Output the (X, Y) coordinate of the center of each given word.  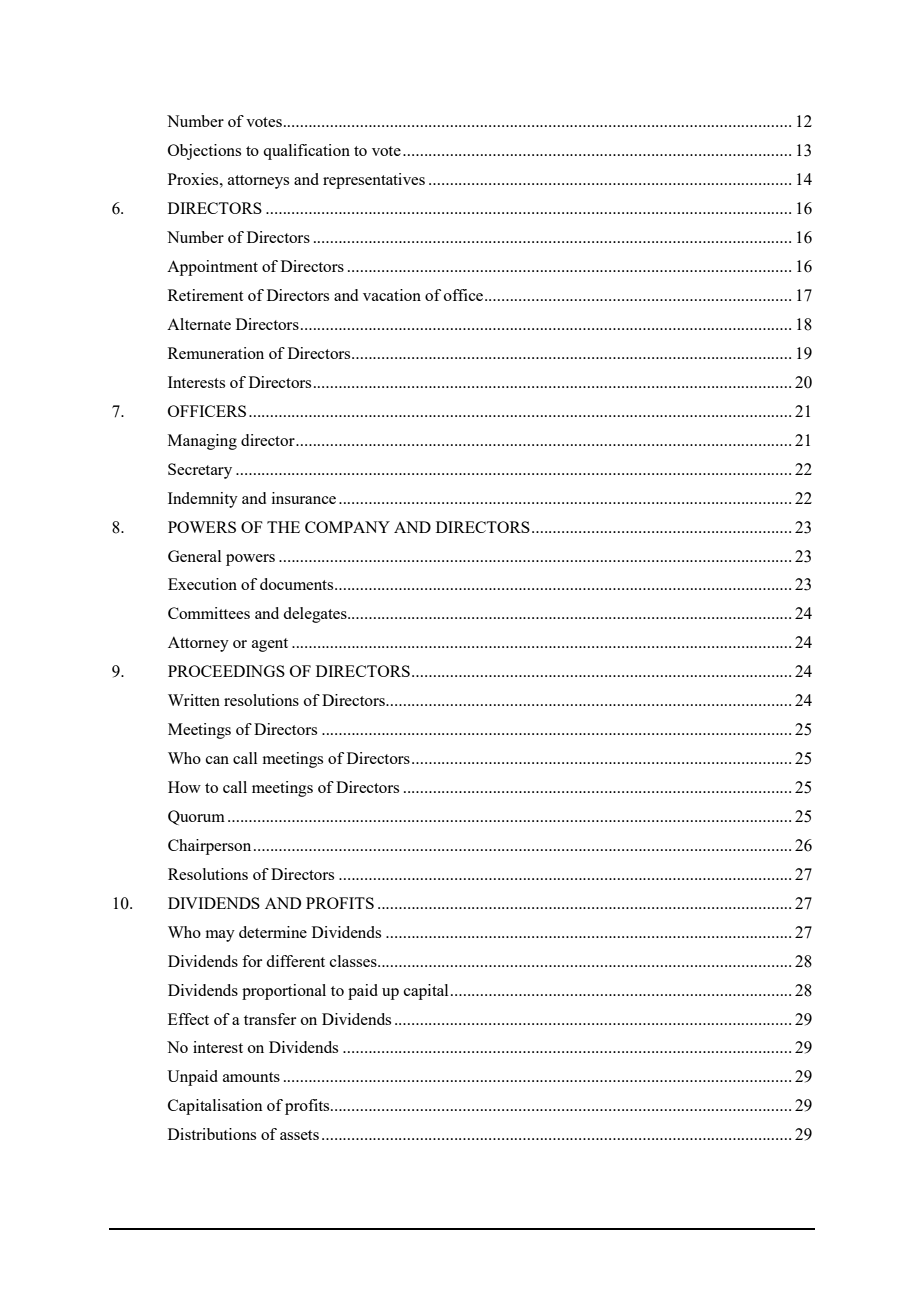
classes (354, 961)
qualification (306, 152)
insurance (304, 498)
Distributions (212, 1134)
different (295, 961)
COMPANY (347, 527)
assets (299, 1135)
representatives (374, 181)
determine (273, 932)
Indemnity (203, 500)
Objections (204, 152)
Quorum (196, 817)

-.-.-

What to work on: Return every line of the items above verbatim, leaving out the picture.

Task solution:
Output the (X, Y) coordinate of the center of each given word.  
classes (354, 961)
qualification (306, 152)
insurance (304, 498)
Distributions (212, 1134)
different (295, 961)
COMPANY (347, 527)
assets (299, 1135)
representatives (374, 181)
determine (273, 932)
Indemnity (203, 500)
Objections (204, 152)
Quorum (196, 817)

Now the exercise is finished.